But what if you don’t have access to a hypoxic chamber? Well, a separate study suggests a zero-cost solution. Over eight sessions, athletes were asked to exhale and hold their breath before running for six seconds at a time; after that, they exhaled again to get rid of carbon dioxide accumulated in their lungs, before breathing normally to recover (that last bit’s pretty crucial if you don’t fancy fainting in the park). The scientists posit that performance gains could be attributed to improved muscle reoxygenation, better muscle recruitment and reduced fatigue.
This can be hard going, so only try it under the watchful gaze of a fitness professional. Master it, though, and you could see some breathtaking results...

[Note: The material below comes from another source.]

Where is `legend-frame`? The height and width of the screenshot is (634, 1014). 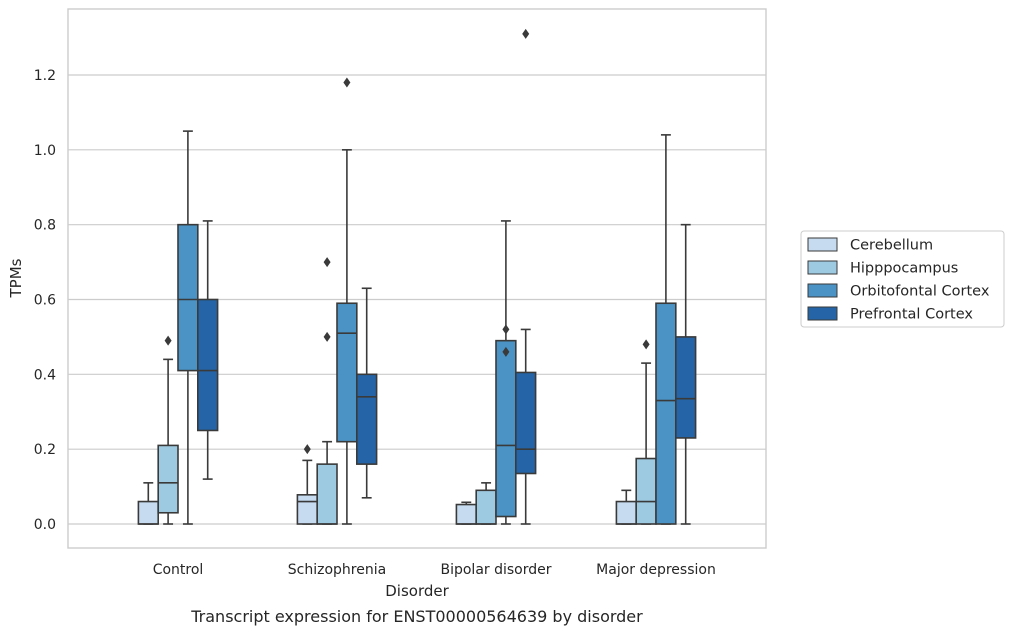 legend-frame is located at coordinates (902, 279).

Get More from Each Session with Three More Simple Hacks
01/ UP IN ARMS: Far from wasting energy, purposefully pumping your arms back and forth as you run will boost both the metabolic benefits and efficiency of your efforts. Swing and you’re winning.
02/ GET DOWN: A 2020 Brazilian study found that a single 30-minute downhill running workout helped athletes feel less fatigued during a flat-ground run two weeks later.
03/ HARD AND FAST: If you find yourself short on time, concentrate your cardio into eight 20-second bite-size sets at high intensity, resting for 10 seconds between each burst, for fast improvements to your oxygen uptake.